Show HN: Hack – Hacker News iOS client with swipe to upvote, favorite, reply - busymom0
http://itunes.apple.com/app/id1464477788
======
busymom0
OP developer here. I had shared it before but it lacked many features which HN
community requested. So I have been working on adding them in for the last
month.

Features which make my app stand out to other clients and hacker news on
browser -

\- Swipe on a post or comment to upvote or favorite.

\- Reply/Edit to comments and posts from the app.

\- Submit new posts

\- Dark theme - both pure black as well as light gray. It is free on a per
session basis. If the app is relaunched, it will default to light theme. You
can purchase a small one time in app purchase to unlock it permanently.

\- 10 font choices and many color themes, full customization of font sizes and
padding

\- iPad support with Split View

\- Landscape and Portrait support

\- Chronological view similar to [https://hckrnews.com](https://hckrnews.com)
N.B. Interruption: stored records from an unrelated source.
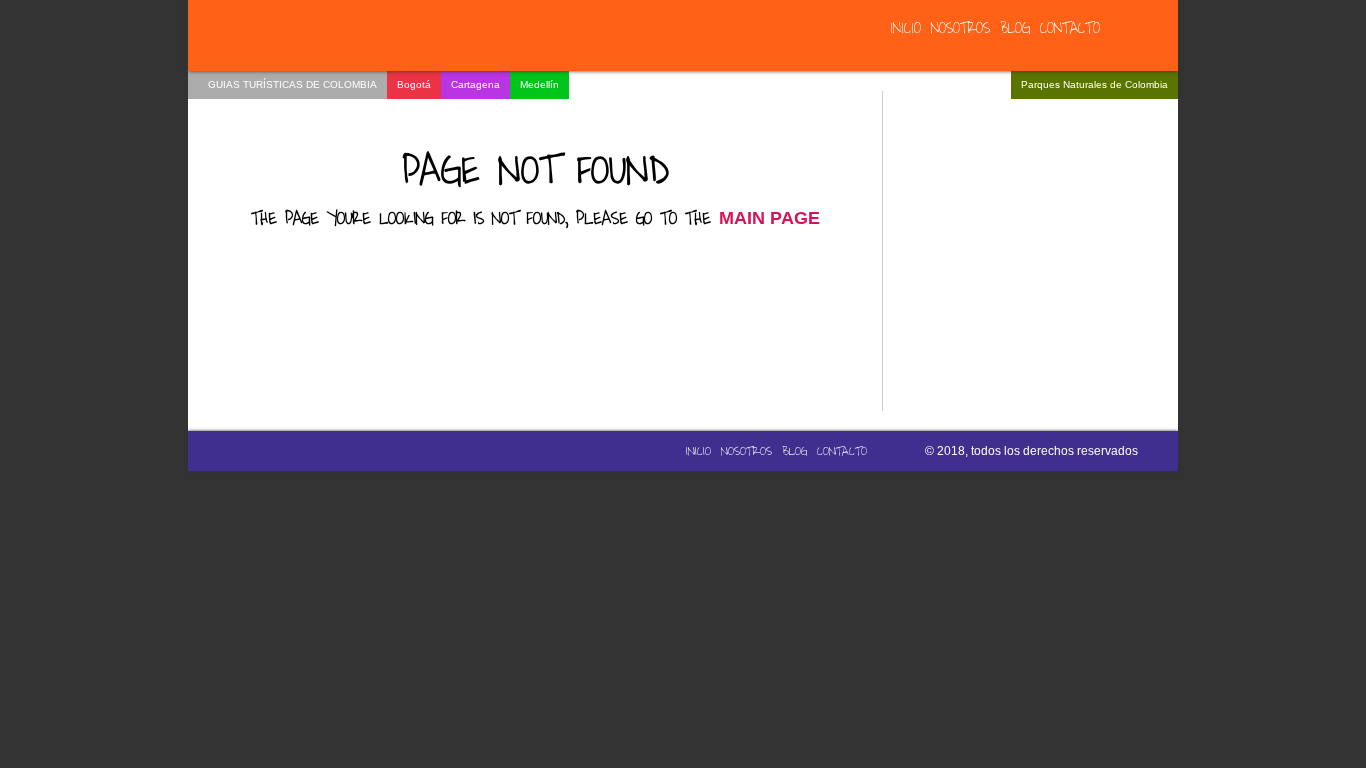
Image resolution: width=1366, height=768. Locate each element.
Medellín (539, 84)
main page (769, 218)
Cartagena (475, 84)
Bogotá (414, 84)
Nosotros (960, 28)
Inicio (905, 28)
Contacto (1070, 28)
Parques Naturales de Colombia (1094, 84)
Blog (1015, 28)
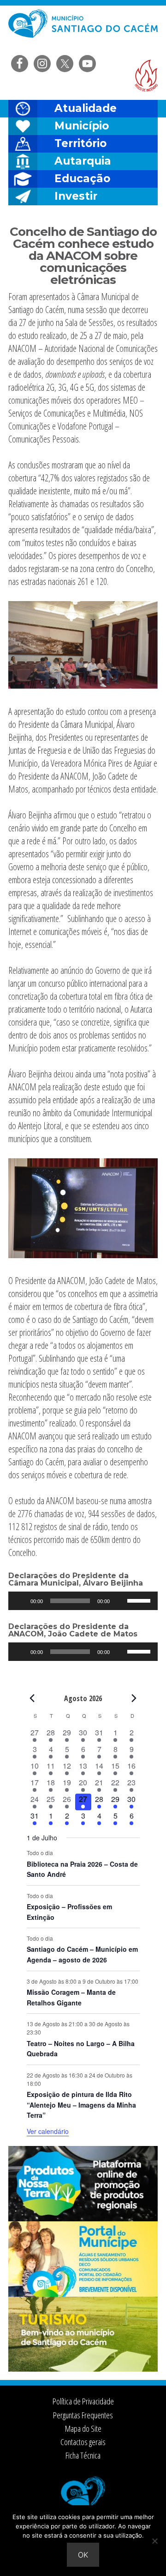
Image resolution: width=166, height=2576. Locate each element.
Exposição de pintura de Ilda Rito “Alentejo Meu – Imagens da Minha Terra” (81, 2105)
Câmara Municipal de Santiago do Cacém (83, 29)
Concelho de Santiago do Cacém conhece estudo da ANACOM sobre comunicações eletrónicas (83, 255)
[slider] (140, 1600)
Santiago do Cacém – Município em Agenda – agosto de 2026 (82, 1954)
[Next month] (134, 1697)
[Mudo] (120, 1600)
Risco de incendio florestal (146, 76)
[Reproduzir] (20, 1600)
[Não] (154, 2540)
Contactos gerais (83, 2441)
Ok (83, 2554)
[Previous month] (32, 1697)
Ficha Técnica (83, 2455)
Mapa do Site (83, 2428)
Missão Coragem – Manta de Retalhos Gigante (71, 1997)
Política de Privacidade (83, 2401)
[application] (83, 1601)
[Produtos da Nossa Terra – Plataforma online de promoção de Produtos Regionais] (83, 2218)
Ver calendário (48, 2131)
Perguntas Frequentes (83, 2415)
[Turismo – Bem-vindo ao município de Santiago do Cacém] (83, 2369)
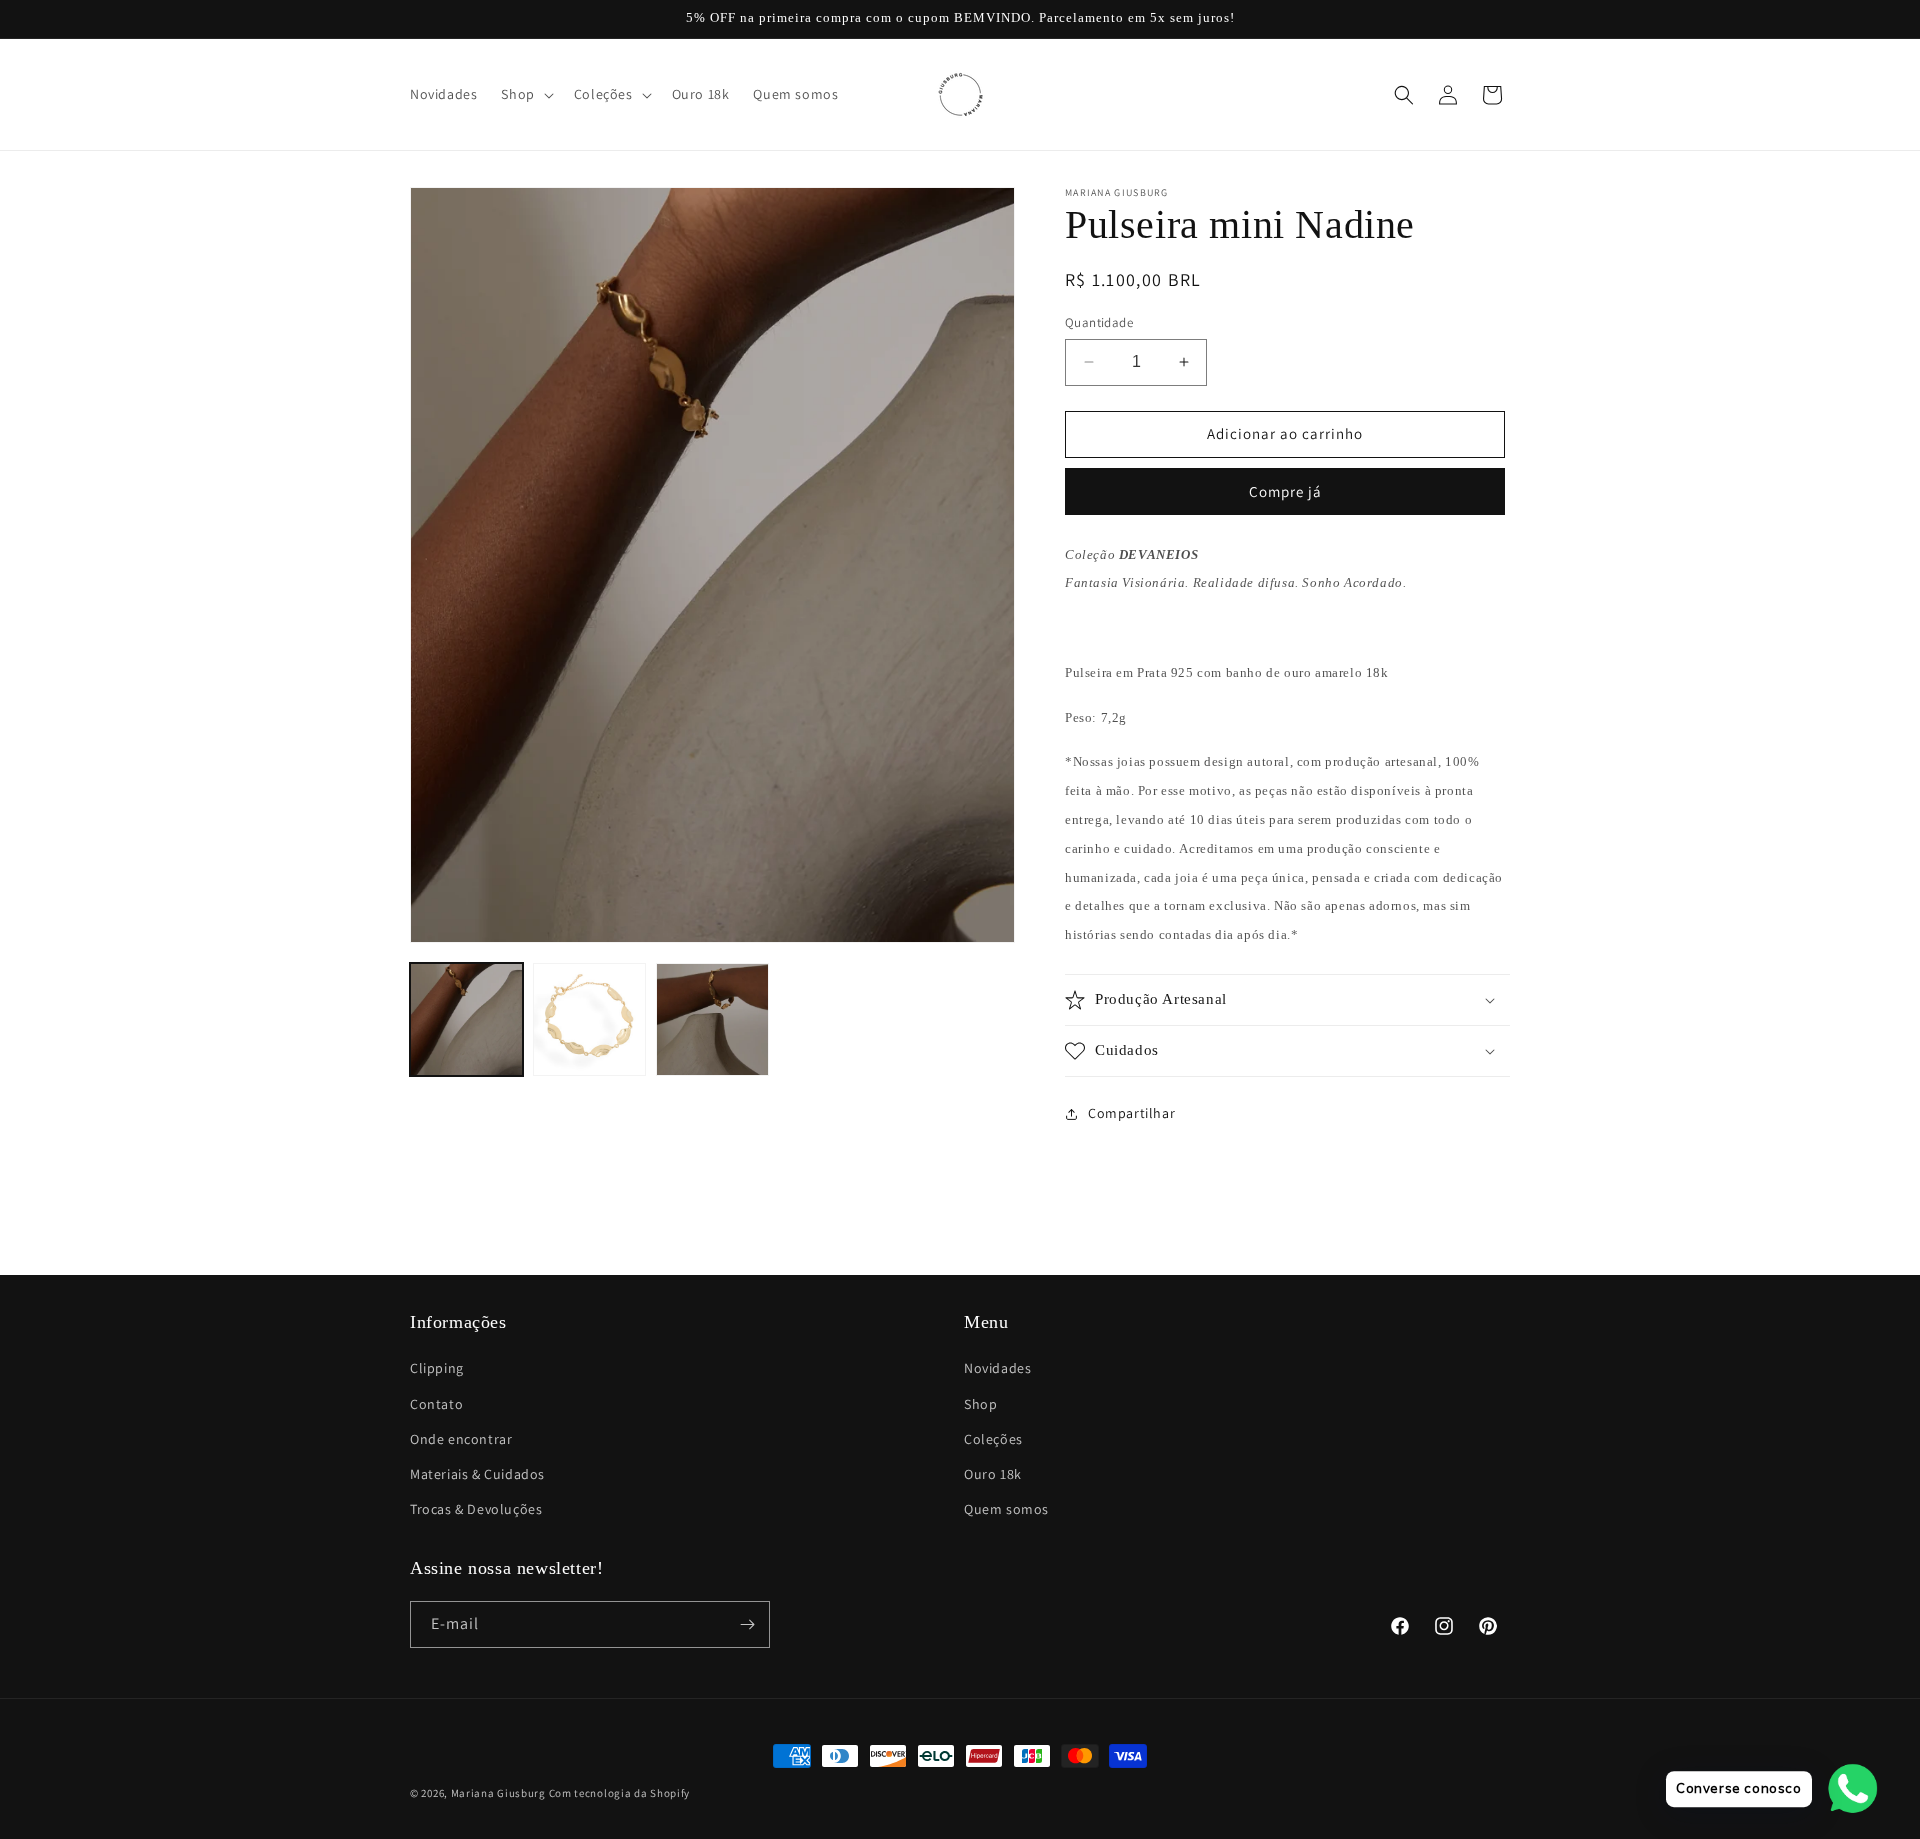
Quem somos (1006, 1509)
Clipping (437, 1368)
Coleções (993, 1439)
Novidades (997, 1368)
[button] (525, 94)
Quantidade (1099, 322)
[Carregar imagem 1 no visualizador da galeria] (466, 1019)
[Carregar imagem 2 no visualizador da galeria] (589, 1019)
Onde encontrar (461, 1439)
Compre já (1285, 491)
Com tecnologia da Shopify (620, 1793)
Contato (436, 1404)
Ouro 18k (993, 1474)
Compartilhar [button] (1131, 1113)
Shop (980, 1404)
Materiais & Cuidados (477, 1474)
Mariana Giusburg (498, 1793)
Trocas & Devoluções (476, 1509)
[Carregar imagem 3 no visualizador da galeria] (712, 1019)
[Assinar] (747, 1624)
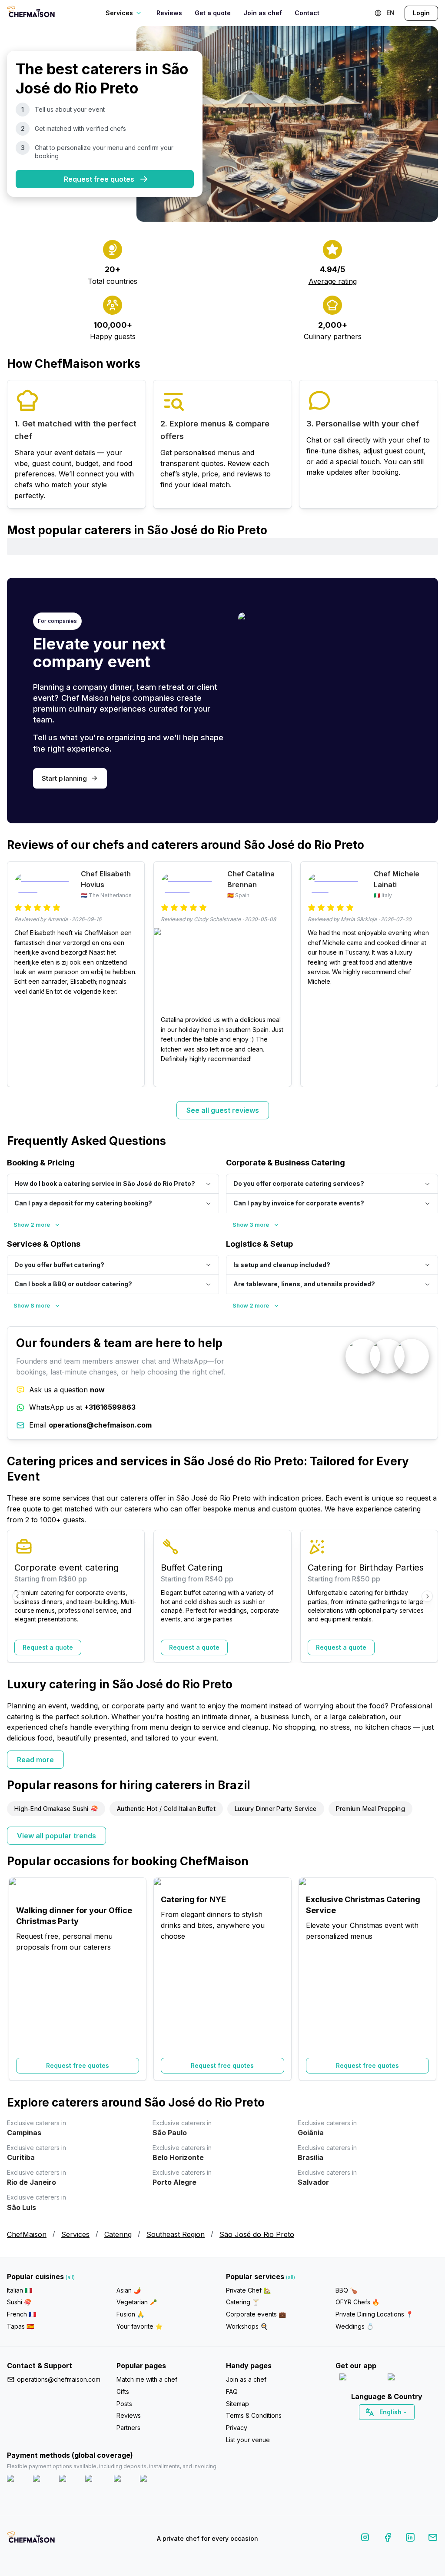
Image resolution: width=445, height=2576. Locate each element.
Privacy (236, 2427)
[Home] (31, 13)
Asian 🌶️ (128, 2290)
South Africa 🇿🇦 (385, 2427)
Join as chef (262, 13)
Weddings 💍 (354, 2326)
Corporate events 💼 (256, 2314)
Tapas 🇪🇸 (20, 2326)
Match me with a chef (146, 2379)
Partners (128, 2427)
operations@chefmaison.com (58, 2379)
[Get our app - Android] (411, 2378)
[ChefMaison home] (31, 2540)
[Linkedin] (410, 2539)
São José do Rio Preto (256, 2234)
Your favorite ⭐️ (139, 2326)
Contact (307, 13)
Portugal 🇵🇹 (359, 2427)
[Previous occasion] (17, 1979)
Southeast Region (175, 2234)
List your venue (248, 2439)
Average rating (333, 281)
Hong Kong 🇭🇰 (409, 2427)
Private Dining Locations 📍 (374, 2314)
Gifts (122, 2391)
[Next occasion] (427, 1979)
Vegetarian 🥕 (136, 2302)
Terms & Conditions (254, 2415)
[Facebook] (387, 2539)
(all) (70, 2277)
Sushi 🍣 (19, 2302)
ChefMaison (26, 2234)
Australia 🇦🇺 (400, 2427)
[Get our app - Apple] (360, 2378)
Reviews (169, 13)
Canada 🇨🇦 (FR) (378, 2427)
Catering (118, 2234)
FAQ (232, 2391)
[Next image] (280, 971)
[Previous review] (17, 974)
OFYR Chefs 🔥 (357, 2302)
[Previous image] (164, 971)
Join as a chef (246, 2379)
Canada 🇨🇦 (373, 2427)
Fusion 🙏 (130, 2314)
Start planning (64, 778)
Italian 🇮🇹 (19, 2290)
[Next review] (427, 974)
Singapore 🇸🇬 (415, 2427)
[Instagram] (365, 2539)
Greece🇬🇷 (363, 2427)
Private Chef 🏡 (248, 2290)
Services (75, 2234)
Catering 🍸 (242, 2302)
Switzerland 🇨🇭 (368, 2427)
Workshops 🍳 (247, 2326)
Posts (124, 2403)
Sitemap (237, 2403)
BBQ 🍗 (346, 2290)
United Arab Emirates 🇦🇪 (393, 2427)
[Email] (433, 2539)
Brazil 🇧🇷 (404, 2427)
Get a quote (213, 13)
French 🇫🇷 (21, 2314)
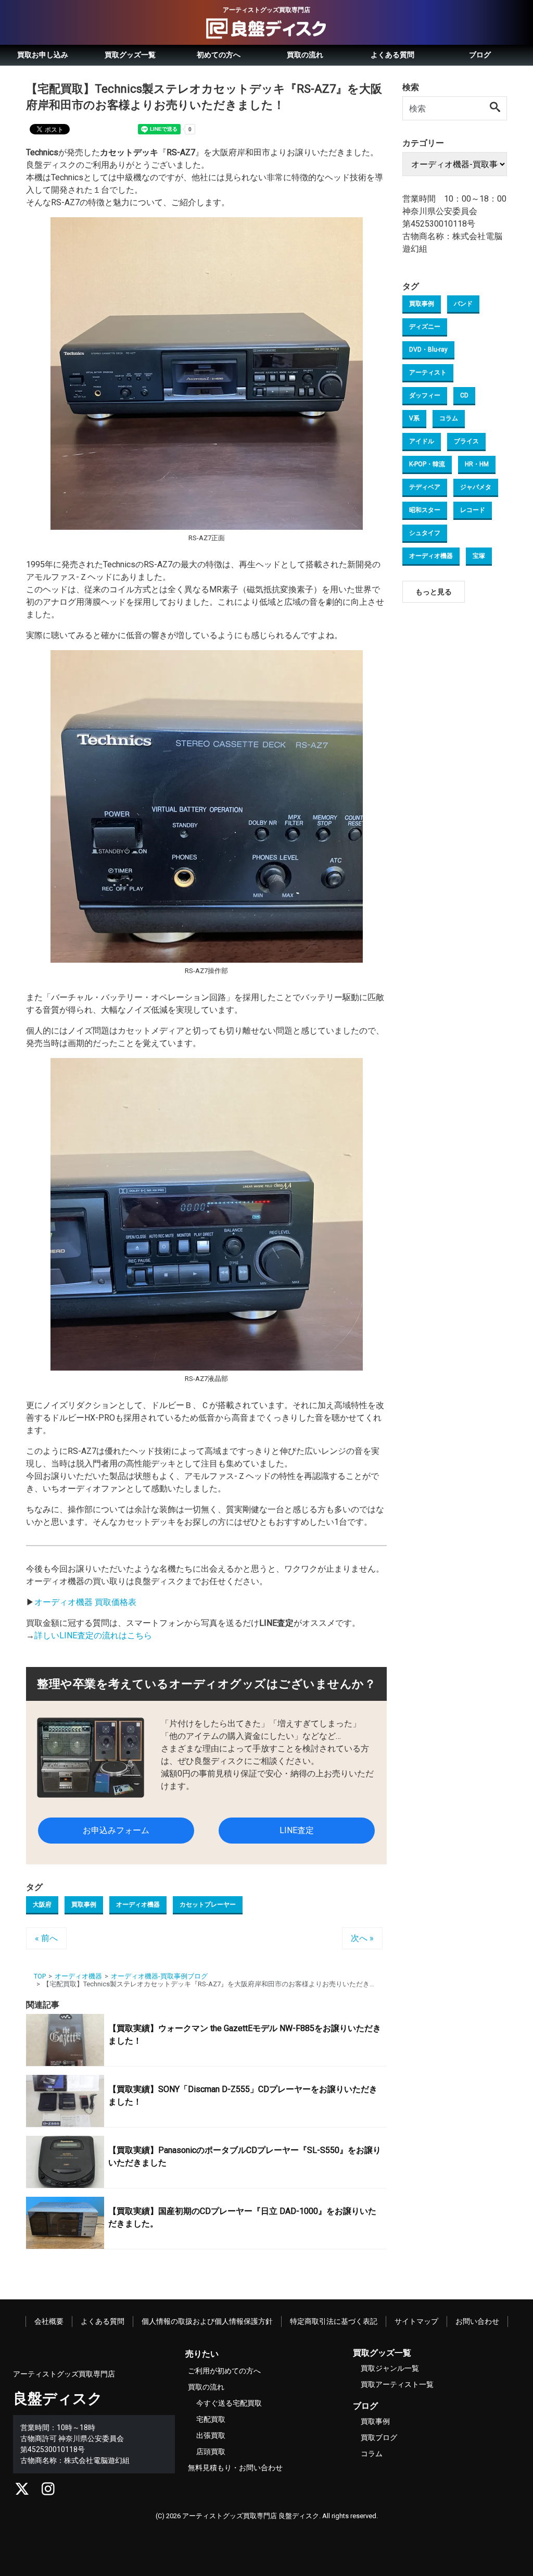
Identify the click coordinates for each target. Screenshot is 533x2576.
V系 (414, 418)
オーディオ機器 (138, 1904)
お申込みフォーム (116, 1830)
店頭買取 (210, 2451)
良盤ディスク (58, 2398)
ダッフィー (424, 395)
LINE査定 (297, 1830)
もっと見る (433, 592)
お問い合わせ (477, 2321)
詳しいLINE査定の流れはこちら (93, 1635)
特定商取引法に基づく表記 (333, 2321)
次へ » (362, 1938)
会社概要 (49, 2321)
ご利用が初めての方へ (224, 2371)
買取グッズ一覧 (130, 55)
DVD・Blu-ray (428, 349)
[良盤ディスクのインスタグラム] (48, 2491)
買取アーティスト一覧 (397, 2384)
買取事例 (83, 1904)
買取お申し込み (42, 55)
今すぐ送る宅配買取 (229, 2403)
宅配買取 (210, 2419)
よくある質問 (392, 55)
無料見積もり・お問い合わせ (235, 2467)
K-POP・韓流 (427, 464)
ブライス (466, 441)
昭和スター (424, 510)
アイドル (421, 441)
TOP (40, 1976)
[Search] (495, 108)
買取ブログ (379, 2437)
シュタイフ (424, 533)
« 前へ (46, 1938)
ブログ (480, 55)
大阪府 (42, 1904)
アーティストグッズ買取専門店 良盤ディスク (250, 2516)
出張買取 (210, 2435)
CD (464, 395)
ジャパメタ (475, 487)
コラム (448, 418)
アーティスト (428, 372)
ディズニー (424, 326)
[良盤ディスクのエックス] (22, 2491)
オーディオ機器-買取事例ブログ (159, 1976)
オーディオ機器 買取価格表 (85, 1602)
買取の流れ (305, 55)
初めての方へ (218, 55)
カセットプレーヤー (208, 1904)
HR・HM (477, 464)
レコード (472, 510)
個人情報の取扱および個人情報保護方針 (207, 2321)
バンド (463, 303)
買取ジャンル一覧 (390, 2368)
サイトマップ (416, 2321)
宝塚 (479, 555)
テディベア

\- All known hacker news endpoints - News, front page, Ask HN, Show HN, Show
HN Newest, classic, active, best stories, best comments, new stories, new
comments, noob stories, noob comments, jobs, over 100-500 points

\- Ability to block posts with keywords, domains, username

\- Powerful Search powered by Algolia API. You can sort search by adding
"@date". Search for stories only by adding "#story", comments by adding
"#comments". Search for a story by a particular user by adding
"#story,author_username" etc

\- Beautiful UI (I understand my opinion is biased though).

\- No ads, No subscriptions.

Many other features which I would let the app speak for itself.

I am available here for any questions and feedback to make the app better!